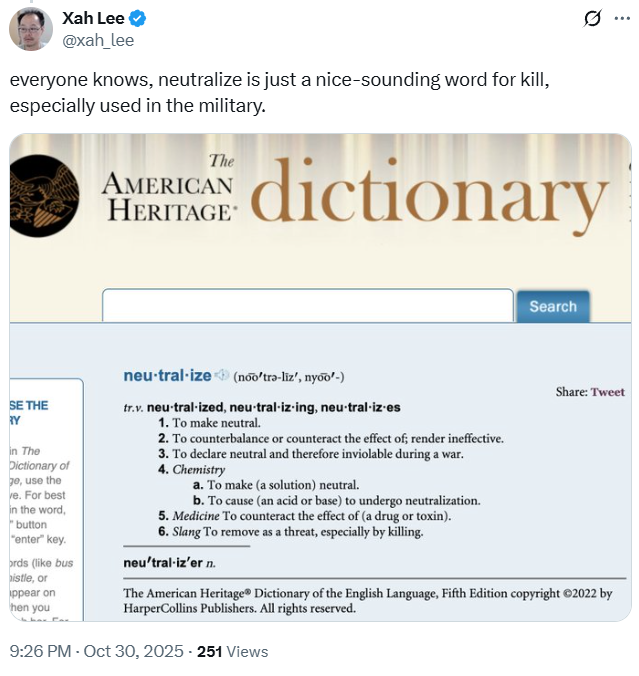Click the blue verified badge
The image size is (639, 676).
[138, 19]
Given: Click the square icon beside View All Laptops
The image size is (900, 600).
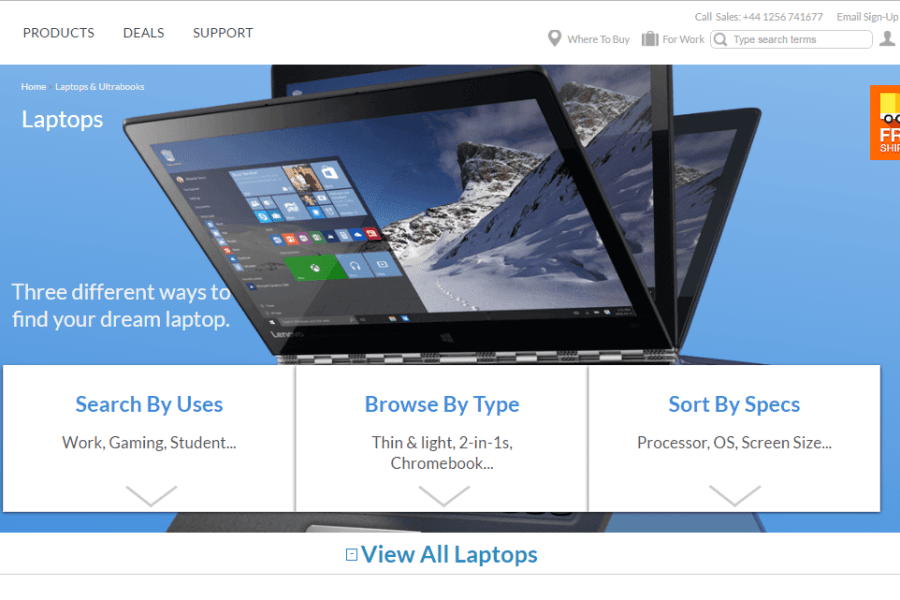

**JOB**
Reproduce every line of the entries above word for word, leaving out the pictures.

**FULL ANSWER**
Click the blue verified badge
The image size is (639, 676).
[138, 19]
Given: Click the square icon beside View All Laptops
The image size is (900, 600).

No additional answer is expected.